As feridas causadas por outras pessoas são curadas pela “arte de curar.” O Presidente Joseph F. Smith declarou:

“A cura de uma ferida é uma arte que não se aprende apenas pela prática, mas por amorável ternura, proveniente da boa vontade universal e do bondoso interesse no bem-estar e felicidade do próximo” (Gospel Doctrine, p. 264).

Há esperança de todos serem curados por meio do arrependimento e da obediência. Isaías confirmou que “ainda que os vossos pecados sejam como a escarlata, eles se tornarão brancos como a neve” (Isaías 1:18). O Profeta Joseph Smith afirmou: “O espírito nunca é demasiadamente velho para aproximar-se de Deus. Todos podem alcançar a misericórdia e o indulto” (Ensinamentos do Profeta Joseph Smith, p. 187).

Depois do completo arrependimento, a fórmula é maravilhosamente simples. Na verdade, tal fórmula nos foi dada pelo Senhor nestas palavras: “Não volvereis a mim, arrependendo-vos de vossos pecados e convertendo-vos, para que eu vos cure?” (3 Néfi 9:13). Assim fazendo, temos a promessa de que “ele sara os quebrantados de coração, e liga-lhes as feridas” (Salmos 147:3).

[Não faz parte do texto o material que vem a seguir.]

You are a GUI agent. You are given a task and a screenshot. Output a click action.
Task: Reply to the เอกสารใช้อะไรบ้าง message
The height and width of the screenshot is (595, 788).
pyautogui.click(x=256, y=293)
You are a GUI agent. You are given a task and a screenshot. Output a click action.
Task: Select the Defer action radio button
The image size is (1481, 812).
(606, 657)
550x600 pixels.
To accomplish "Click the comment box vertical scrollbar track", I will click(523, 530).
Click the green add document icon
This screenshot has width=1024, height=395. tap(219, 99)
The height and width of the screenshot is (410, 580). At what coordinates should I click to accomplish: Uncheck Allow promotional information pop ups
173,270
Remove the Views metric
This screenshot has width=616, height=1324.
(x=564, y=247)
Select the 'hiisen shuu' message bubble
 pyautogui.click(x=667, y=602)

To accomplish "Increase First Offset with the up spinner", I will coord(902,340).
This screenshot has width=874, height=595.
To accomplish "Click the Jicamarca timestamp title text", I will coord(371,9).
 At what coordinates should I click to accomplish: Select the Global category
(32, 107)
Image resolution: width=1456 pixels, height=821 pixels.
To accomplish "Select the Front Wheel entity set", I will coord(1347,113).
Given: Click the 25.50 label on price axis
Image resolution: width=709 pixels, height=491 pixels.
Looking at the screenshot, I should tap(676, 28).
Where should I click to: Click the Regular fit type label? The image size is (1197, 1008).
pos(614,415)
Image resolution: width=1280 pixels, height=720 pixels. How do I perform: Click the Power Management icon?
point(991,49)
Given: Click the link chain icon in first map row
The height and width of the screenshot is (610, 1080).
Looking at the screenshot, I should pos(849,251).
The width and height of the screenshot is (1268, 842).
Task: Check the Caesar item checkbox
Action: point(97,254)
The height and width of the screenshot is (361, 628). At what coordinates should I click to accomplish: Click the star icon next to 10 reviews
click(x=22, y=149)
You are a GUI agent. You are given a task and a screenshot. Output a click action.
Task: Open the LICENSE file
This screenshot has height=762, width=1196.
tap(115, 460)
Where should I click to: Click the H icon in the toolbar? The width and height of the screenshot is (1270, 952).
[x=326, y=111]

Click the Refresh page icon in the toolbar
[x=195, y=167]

Encontramos alívio em Cristo pela mediação do Confortador, e ele nos convida: “Vinde a mim, todos os que estais cansados e oprimidos, e eu vos aliviarei” (Mateus 11:28). O Apóstolo Pedro diz: “lançando sobre ele toda a vossa ansiedade, porque ele tem cuidado de vós” (I Pedro 5:7). Ao fazermos isso, processa-se a cura, exatamente como o Senhor prometeu por meio do profeta Jeremias, quando disse: “Tornarei o seu pranto em alegria, e os consolarei, e transformarei em regozijo a sua tristeza… Porque satisfiz a alma cansada, e toda a alma entristecida saciei” (Jeremias 31:13, 25). É-nos dito que, na glória celestial, “Deus limpará de seus olhos toda a lágrima; e não haverá mais morte, nem pranto, nem clamor, nem dor” (Apocalipse 21:4). Então a fé e esperança substituirão o sofrimento, a decepção, a mágoa, a angústia e o desespero, e o Senhor nos dará força, como diz Alma para que “não padecessem nenhuma espécie de aflição que não fosse absorvida na alegria de Cristo” (Alma 31:38). Disto tenho testemunho, e declaro-o em nome de Jesus Cristo, amém.